Our children will be born of our actions. Our accidents will become their destinies. Samad tells Archie at the beginning of the novel. And so, it seems, there is an endless cycle of histories that seem to repeat from one generation to the next, and good intentions that result in unexpected consequences.
The individual, it seems, is like a tooth without a root: unstable. For an individual to be stable, they must have roots – a past – so it is not surprising that
root causes are the subject of much of the narrative.
Of course, this is conditional. Smith is an artist not a proselytiser, and her book is an exploration rather than a flag stamped into any one territory.

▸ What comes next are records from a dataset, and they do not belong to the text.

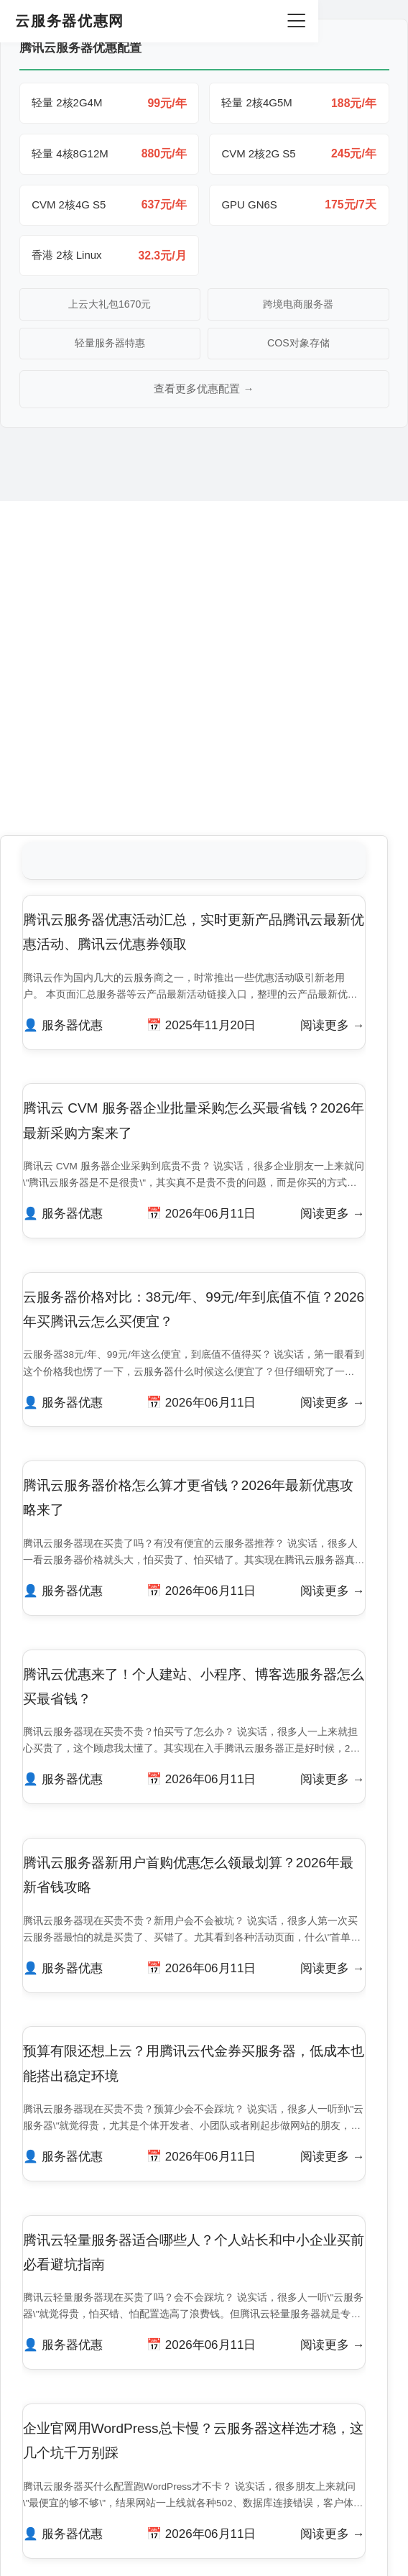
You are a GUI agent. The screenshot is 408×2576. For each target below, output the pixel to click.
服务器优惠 (75, 762)
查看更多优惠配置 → (204, 394)
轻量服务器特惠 (110, 348)
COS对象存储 (298, 348)
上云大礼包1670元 (110, 308)
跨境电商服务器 (298, 308)
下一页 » (245, 2339)
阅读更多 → (329, 762)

Irie decides she want to be a dentist, but she rails against the obsessions with the past that are tearing her family apart:
Irie has seen a time, a time not far from now, when roots won’t matter any more because they can’t because they mustn’t because they’re too long and their too tortuous and they’re just buried too damn deep.
It is these seeming contradictions that make the book rich in thought, tightly twined around key ideas that begin with the fate of individuals but unravel into a world where culture is still dynamic and history is yet to be written.
Pandey becomes a symbol of resistance and a matter of family pride for Samad. He seeks evidence that proves Pandey's reputation in English history has been fabricated to deligitimise his rebellion against the English rule in 1857, which started the Indian Mutiny.